* Input data:
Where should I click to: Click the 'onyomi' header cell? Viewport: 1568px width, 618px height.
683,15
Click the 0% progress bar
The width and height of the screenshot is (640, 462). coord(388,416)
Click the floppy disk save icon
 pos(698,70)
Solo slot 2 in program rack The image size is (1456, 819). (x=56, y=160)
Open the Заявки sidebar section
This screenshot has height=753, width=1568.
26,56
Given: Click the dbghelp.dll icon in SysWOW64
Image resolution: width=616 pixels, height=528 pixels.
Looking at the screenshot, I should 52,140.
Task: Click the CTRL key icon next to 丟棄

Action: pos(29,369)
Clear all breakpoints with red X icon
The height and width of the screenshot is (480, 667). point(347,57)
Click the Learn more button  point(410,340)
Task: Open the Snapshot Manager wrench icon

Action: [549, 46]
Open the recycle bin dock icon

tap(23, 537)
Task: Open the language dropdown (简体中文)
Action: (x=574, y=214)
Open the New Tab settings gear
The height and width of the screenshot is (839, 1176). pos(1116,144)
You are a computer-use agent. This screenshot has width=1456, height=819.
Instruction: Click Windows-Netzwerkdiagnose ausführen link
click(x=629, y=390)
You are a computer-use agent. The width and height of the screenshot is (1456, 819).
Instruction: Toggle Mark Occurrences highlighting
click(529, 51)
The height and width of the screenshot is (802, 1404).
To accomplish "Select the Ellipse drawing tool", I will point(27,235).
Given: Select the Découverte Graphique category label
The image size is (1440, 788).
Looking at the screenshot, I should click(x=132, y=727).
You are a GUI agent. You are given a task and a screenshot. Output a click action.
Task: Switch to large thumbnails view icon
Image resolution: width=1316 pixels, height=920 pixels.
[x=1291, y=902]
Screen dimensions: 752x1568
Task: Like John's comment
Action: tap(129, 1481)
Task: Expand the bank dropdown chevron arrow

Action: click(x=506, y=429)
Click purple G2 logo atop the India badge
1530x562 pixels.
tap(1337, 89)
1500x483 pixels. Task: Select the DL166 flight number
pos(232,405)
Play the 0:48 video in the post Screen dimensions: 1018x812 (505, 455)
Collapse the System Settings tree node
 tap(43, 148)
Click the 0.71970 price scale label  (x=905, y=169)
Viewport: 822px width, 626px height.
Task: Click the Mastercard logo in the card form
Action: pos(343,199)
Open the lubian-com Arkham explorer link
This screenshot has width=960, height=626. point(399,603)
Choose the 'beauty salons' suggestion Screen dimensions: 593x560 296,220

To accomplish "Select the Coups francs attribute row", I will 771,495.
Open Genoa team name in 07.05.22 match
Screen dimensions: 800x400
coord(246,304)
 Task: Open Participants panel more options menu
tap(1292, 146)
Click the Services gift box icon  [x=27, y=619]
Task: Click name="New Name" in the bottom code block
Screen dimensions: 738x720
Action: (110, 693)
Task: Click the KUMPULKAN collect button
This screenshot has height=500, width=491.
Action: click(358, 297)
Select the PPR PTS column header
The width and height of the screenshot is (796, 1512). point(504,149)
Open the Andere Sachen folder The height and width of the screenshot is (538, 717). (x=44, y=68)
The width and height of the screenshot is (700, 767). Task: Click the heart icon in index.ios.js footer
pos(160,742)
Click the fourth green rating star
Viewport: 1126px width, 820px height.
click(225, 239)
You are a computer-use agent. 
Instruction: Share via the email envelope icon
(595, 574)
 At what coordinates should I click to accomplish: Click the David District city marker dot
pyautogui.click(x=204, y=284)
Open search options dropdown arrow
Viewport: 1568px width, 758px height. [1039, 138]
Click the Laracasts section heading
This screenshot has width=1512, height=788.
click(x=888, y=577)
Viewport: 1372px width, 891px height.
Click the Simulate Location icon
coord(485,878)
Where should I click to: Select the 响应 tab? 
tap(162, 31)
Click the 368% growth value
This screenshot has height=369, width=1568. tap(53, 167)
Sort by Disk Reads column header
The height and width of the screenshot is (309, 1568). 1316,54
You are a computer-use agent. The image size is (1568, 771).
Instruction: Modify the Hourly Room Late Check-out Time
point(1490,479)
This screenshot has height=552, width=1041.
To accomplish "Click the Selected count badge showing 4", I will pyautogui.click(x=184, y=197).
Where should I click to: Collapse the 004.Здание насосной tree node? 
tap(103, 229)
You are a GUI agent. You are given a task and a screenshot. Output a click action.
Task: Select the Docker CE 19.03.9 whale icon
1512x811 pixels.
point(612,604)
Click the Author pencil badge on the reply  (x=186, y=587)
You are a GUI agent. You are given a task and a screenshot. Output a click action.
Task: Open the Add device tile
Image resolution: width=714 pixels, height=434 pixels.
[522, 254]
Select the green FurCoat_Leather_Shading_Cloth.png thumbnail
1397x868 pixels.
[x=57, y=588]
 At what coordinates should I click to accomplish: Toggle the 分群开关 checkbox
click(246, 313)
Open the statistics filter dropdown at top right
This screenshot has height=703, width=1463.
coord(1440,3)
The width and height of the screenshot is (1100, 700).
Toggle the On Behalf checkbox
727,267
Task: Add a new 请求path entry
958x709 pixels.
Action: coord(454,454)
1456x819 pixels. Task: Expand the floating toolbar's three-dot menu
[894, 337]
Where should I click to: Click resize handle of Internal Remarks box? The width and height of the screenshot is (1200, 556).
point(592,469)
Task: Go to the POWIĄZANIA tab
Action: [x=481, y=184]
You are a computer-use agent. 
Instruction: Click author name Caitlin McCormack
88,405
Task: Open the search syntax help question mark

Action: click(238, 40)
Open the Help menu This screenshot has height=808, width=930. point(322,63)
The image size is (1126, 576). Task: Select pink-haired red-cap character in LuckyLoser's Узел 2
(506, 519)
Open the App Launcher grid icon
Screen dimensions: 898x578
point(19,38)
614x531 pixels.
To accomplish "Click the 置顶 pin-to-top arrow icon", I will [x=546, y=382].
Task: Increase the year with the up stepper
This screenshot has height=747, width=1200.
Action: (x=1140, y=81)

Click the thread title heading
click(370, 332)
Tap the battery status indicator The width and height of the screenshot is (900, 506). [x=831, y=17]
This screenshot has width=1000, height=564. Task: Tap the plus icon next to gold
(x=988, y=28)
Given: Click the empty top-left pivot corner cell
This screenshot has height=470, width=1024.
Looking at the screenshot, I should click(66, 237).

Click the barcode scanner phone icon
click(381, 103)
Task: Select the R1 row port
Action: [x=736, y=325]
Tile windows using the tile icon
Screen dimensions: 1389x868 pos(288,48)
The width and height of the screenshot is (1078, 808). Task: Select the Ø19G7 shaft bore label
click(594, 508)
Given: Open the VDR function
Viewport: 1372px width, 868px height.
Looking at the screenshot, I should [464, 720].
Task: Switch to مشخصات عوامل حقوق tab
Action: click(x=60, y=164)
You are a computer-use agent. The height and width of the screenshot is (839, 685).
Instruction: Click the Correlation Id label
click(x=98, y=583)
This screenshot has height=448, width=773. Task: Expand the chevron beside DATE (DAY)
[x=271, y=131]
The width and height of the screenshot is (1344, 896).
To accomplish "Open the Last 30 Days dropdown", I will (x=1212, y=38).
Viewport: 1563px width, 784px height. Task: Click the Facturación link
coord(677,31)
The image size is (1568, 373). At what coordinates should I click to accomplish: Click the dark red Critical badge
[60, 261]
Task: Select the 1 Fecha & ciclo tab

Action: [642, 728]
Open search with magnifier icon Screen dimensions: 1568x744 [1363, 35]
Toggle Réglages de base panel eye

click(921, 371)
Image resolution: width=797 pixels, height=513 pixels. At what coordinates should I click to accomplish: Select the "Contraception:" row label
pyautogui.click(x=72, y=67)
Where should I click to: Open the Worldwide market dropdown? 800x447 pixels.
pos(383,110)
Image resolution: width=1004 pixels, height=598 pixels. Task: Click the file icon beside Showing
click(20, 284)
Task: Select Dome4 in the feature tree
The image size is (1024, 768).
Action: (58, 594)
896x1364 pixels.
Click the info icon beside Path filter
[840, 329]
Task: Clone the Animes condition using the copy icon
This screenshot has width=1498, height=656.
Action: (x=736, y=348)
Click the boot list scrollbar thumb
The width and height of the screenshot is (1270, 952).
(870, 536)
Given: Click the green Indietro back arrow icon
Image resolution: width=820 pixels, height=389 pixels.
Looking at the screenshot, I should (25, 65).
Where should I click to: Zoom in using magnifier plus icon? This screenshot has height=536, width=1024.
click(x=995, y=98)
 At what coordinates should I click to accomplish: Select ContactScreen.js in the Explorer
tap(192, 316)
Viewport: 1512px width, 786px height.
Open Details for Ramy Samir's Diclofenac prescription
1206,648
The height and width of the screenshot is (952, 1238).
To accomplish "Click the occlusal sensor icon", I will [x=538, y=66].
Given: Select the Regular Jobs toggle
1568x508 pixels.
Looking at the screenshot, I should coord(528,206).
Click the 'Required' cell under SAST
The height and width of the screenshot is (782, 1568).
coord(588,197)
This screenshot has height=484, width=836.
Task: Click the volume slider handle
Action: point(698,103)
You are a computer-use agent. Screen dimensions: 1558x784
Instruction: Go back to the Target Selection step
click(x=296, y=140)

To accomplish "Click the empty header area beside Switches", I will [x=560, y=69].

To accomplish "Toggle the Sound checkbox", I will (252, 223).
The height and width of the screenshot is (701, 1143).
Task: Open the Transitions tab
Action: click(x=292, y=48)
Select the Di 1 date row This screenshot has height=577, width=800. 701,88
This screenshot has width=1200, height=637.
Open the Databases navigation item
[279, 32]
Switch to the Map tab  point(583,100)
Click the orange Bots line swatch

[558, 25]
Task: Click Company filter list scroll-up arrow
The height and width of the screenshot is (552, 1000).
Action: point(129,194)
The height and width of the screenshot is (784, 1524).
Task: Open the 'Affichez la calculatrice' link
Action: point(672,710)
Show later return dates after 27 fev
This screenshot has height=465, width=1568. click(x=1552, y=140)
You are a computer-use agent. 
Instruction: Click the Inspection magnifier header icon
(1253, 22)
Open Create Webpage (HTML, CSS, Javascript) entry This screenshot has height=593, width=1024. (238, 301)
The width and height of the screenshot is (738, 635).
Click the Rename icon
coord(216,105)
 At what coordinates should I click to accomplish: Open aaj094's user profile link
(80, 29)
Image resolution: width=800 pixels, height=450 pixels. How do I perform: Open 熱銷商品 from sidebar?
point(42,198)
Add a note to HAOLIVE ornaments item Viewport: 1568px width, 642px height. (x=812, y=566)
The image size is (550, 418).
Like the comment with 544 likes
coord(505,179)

* Exercise prompt: Can you repeat the rows above exactly, starting with the line that contains "Given: Select the Découverte" and going on through the line that contains "I will 771,495."?

* Exercise answer:
Given: Select the Découverte Graphique category label
The image size is (1440, 788).
Looking at the screenshot, I should click(x=132, y=727).
You are a GUI agent. You are given a task and a screenshot. Output a click action.
Task: Switch to large thumbnails view icon
Image resolution: width=1316 pixels, height=920 pixels.
[x=1291, y=902]
Screen dimensions: 752x1568
Task: Like John's comment
Action: tap(129, 1481)
Task: Expand the bank dropdown chevron arrow

Action: click(x=506, y=429)
Click purple G2 logo atop the India badge
1530x562 pixels.
tap(1337, 89)
1500x483 pixels. Task: Select the DL166 flight number
pos(232,405)
Play the 0:48 video in the post Screen dimensions: 1018x812 (505, 455)
Collapse the System Settings tree node
 tap(43, 148)
Click the 0.71970 price scale label  (x=905, y=169)
Viewport: 822px width, 626px height.
Task: Click the Mastercard logo in the card form
Action: pos(343,199)
Open the lubian-com Arkham explorer link
This screenshot has width=960, height=626. point(399,603)
Choose the 'beauty salons' suggestion Screen dimensions: 593x560 296,220

To accomplish "Select the Coups francs attribute row", I will 771,495.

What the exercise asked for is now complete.